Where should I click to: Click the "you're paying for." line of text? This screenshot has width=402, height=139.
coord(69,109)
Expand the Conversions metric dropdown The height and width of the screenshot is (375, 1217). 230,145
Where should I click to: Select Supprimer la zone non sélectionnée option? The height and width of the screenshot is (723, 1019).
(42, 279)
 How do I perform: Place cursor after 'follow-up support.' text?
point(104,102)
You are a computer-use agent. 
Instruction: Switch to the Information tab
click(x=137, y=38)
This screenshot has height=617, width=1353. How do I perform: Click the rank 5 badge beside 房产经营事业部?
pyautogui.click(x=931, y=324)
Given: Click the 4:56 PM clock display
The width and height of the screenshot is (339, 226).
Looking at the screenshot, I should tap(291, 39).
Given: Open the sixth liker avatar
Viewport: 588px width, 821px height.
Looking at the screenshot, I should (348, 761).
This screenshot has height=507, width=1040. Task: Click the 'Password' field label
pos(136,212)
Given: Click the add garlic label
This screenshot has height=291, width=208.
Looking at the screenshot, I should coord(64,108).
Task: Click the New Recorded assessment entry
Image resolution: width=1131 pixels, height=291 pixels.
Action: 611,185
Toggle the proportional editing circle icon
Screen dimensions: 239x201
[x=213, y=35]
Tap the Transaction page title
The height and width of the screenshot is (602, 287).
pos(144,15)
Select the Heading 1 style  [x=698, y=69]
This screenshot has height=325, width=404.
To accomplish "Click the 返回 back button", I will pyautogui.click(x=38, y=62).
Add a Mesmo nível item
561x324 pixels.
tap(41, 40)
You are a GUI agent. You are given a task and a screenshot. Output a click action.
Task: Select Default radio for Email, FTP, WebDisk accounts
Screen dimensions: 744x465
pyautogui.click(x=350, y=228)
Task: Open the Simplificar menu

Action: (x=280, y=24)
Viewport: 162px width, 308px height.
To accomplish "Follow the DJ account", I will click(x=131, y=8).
========
PROBLEM DESCRIPTION: Sift through the material above and copy each line that holds "agent".

RESULT:
You are a computer-use agent. 
You are a GUI agent. You are given a task and a screenshot. Output a click action.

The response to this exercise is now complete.